Oh ternyata ada. Ada yang muncul dengan intensitas rendah. Ada pula yang muncul dengan intensitas yang cukup tinggi.
“Wah, iya nih. Aku sering banget ngerasa nggak punya kekuatan dan semangat untuk menjalani hari. Sepertinya aku ada potensi mengalami depresi, deh!”
Eits, tunggu dulu. Tunggu dulu. Tidak semudah itu, Kisanak.
Bagaimana bisa kamu langsung yakin kalau tidak ada semangat dalam menjalani hari, itu dikarenakan kamu sedang mengalami depresi. Bisa jadi, ya memang pada dasarnya kamu itu, MALES NGAPA-NGAPAIN!!!1!!11!

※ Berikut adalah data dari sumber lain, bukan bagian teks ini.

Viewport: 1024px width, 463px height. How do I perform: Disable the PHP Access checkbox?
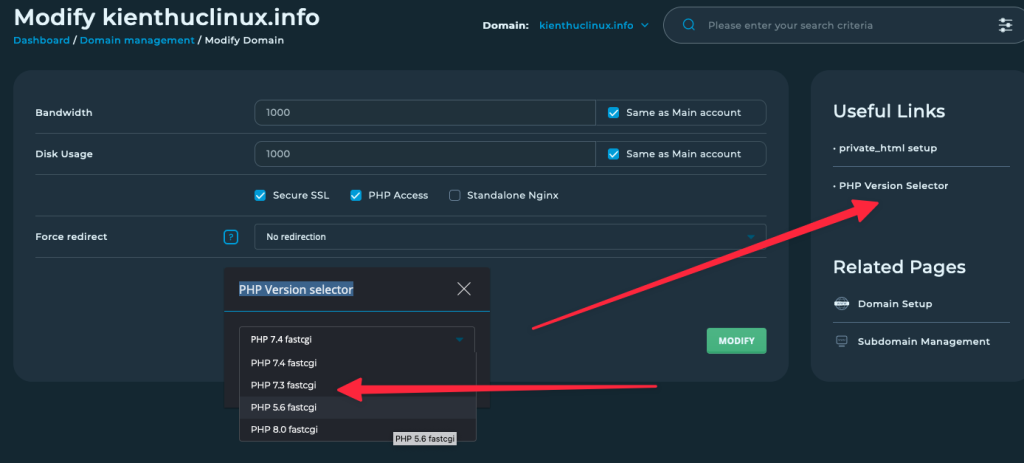pyautogui.click(x=355, y=195)
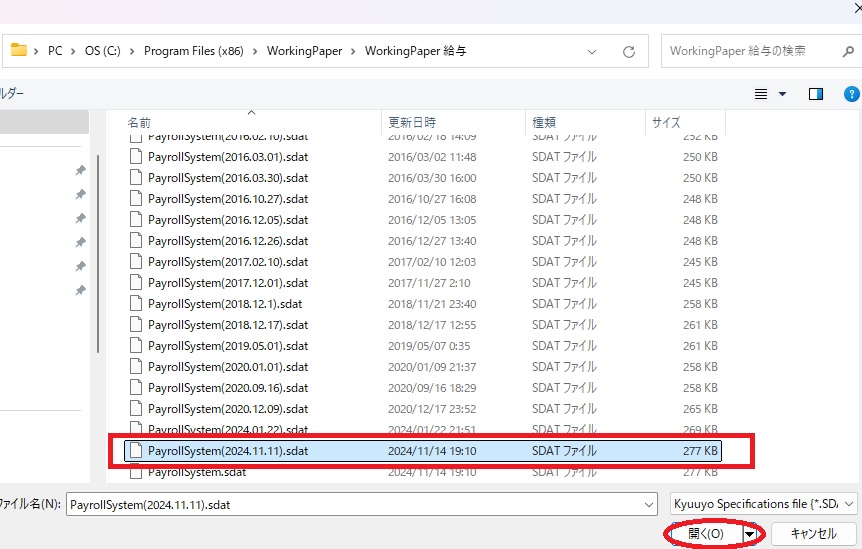The image size is (862, 549).
Task: Click the キャンセル button
Action: (812, 534)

Setidaknya, ada dua tipe respon seseorang ketika kita mengetahui tentang sebuah gejala gangguan psikologis yang dianggap terjadi pada diri kita, dari hasil diagnosa pribadi tentunya.
Pertama, kita akan merasa panik dan bingung terhadap sesuatu yang masih belum betul-betul terjadi pada diri kita sendiri. Hanya dengan modal pengetahuan dari mesin pencarian Google yang kita tidak benar-benar tahu sumbernya, yang bisa jadi itu pun masih data mentah—masih membutuhkan proses lebih lanjut untuk diaplikasikan. Kita langsung terseok-seok mengetahui sesuatu yang dianggap kenyataan tersebut. Lalu, apa yang terjadi selanjutnya?

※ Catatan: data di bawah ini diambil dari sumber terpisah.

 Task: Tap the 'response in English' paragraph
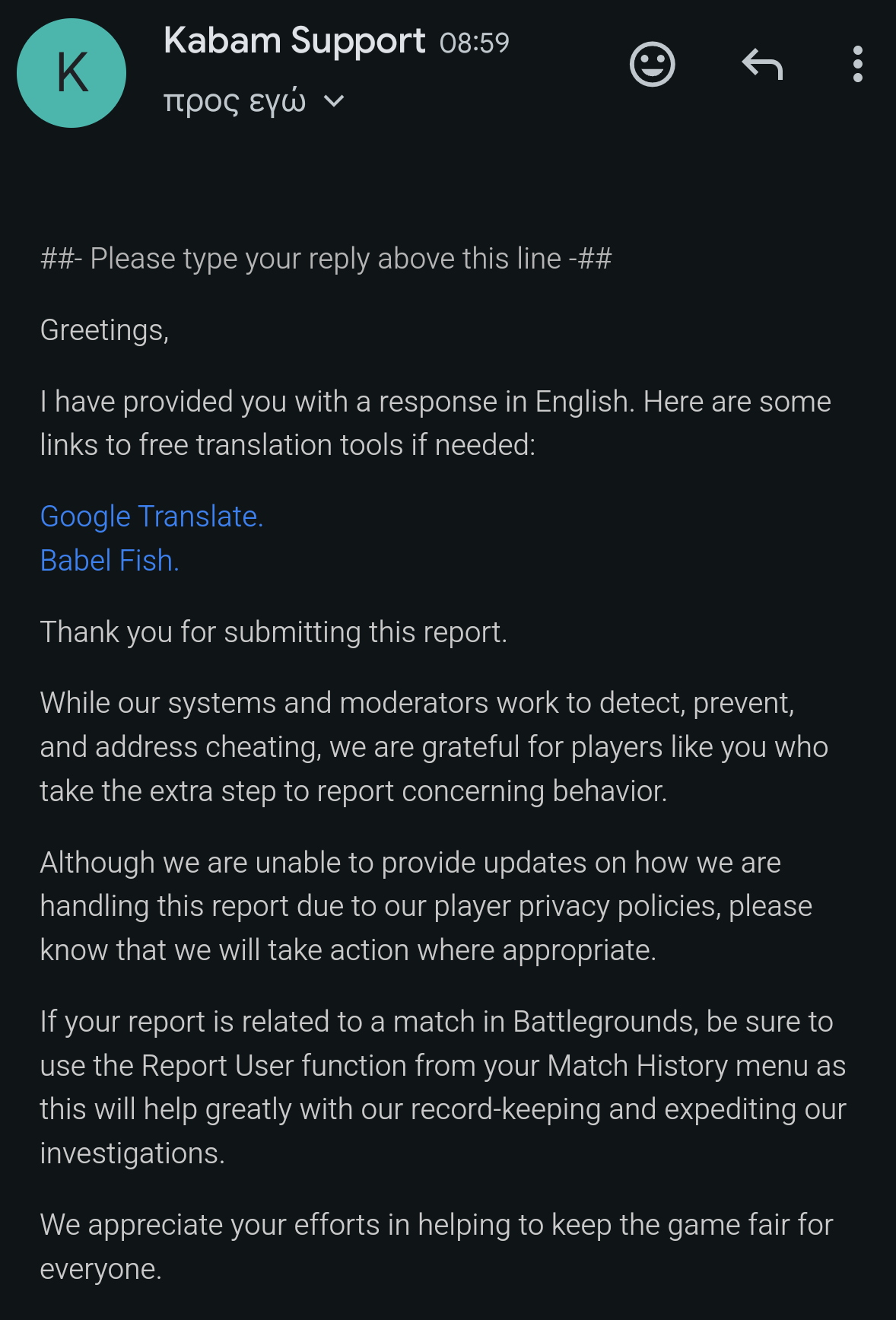[436, 423]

Yak, betul. Kita yang sebetulnya tidak depresi, lalu jadi benar-benar depresi. Sungguh luar biasa!
Kedua, respon yang diberikan justru menerima kondisi tersebut. Iya, ya, yang namanya penerimaan itu biasanya baik untuk berdamai dengan diri sendiri. Penerimaan dalam kondisi yang hanya diperkirakan—dengan cara instan tersebut—memang baik. Setidaknya, kira sudah berusaha menyadari dan menerimanya.

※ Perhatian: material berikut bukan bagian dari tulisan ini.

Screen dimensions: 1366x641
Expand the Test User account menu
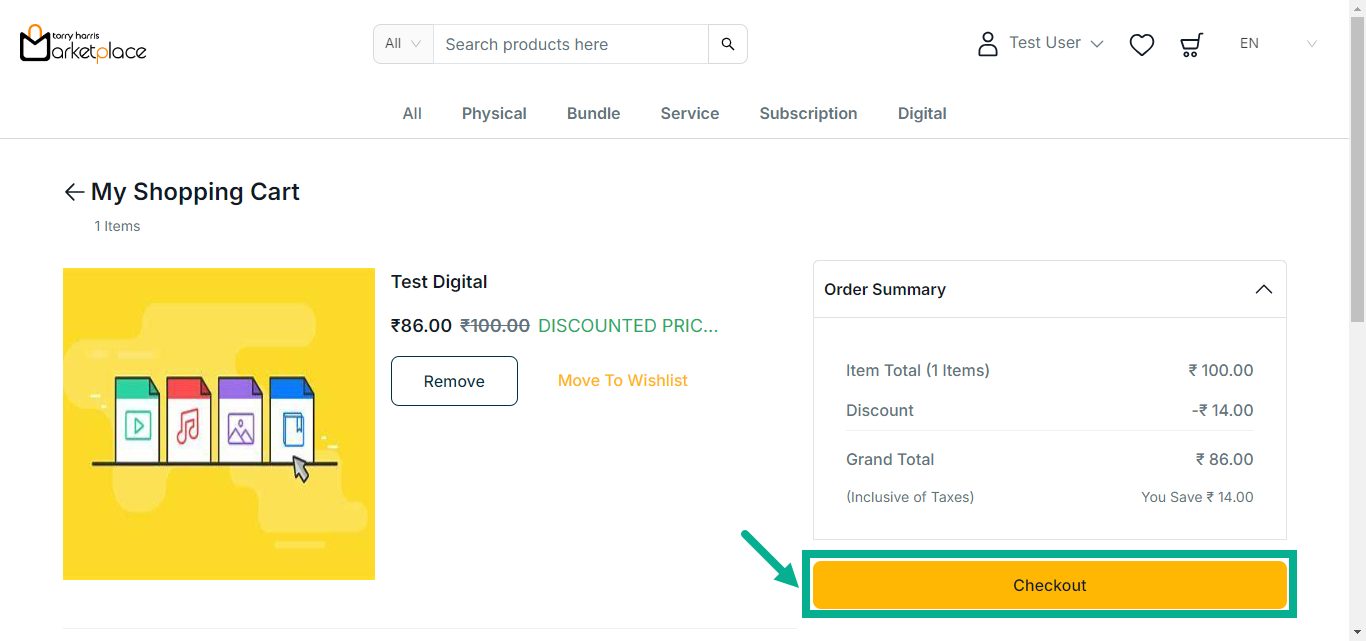point(1056,43)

Nah, yang kemudian menjadi masalah adalah, penerimaan ini selanjutnya betul-betul tetap dalam bentuk penerimaan.
“Lalu, apa masalahnya?”
Begini, Sayang. Yang namanya diagnosa itu kan untuk memahami apa yang sebetulnya terjadi dalam diri kita. Ketika kita sudah memahami bahwa ada sesuatu yang tidak baik-baik saja, kita memang harus menerima kondisi tersebut. Tetapi, itu tidak berhenti pada mengetahui dan menerima saja.
Kita tahu kita tidak sedang tidak sehat. Ya kali, kita tidak melakukan apa-apa?
Ini kayak kita lagi sakit gigi, tapi nggak mau minum obat, nggak mau ke dokter gigi, tapi hanya menerima sakit gigi tersebut dan menangisi kondisi tersebut. Sendiri di pojokan kamar.
Ya, nggak masalah sih kalau memang kita merasa kuat, jadi tidak butuh untuk minum obat. Apalagi biasanya sakitnya juga bakal hilang-hilang sendiri. Tapi, kalau rasa sakit itu muncul dengan cukup intens, sampai kapan kita tahan menyakiti diri sendiri, Sayang?
Begitu juga dengan kesehatan mental—hasil dari diagnosa pribadi—kita tidak sedang baik-baik saja. Kita tidak berusaha untuk melakukan suatu hal. Kita tidak berusaha untuk mencari pertolongan. Kita justru menjadikan gangguan psikologis tersebut terlabel pada diri kita.
Lantas yang jauh lebih parah selanjutnya, kita menjadikan label yang dibuat-buat tersebut sebagai alasan dalam setiap ketidakmampuan kita.
Misalnya, ketika kita tidak berhasil menyelesaikan tanggung jawab, kita beralasan, “Maaf aku nggak sanggup nyelesain. Aku lagi depresi soalnya.”
NICE. Iya gitu aja terus, masalah psikologis hasil diagnosa sendiri dijadikan topeng segala ketidakmampuan dan kemalasannya. Terus, merasa nggak perlu berusaha menyembuhkan diri sendiri. Soalnya nanti malah jadi nggak punya cara untuk bermalas-malasan, dengan alasan sedang depresi.
“Aku tuh beneran depresi, loh. Kok kamu sewot, sih?”
Sayang, kalau kamu memang merasa depresi dan tidak nyaman dengan kondisi tersebut. Seharusnya kamu punya yang namanya effort untuk sembuh. Kalau kamu ngaku-ngaku emang mau dan pengin sembuh, tapi diminta mencari pertolongan pada tenaga profesional aja banyak alasan. Itu artinya kamu nggak betul-betul pengin sembuh dan justru nyaman dengan topeng ‘gangguan psikologismu’ itu.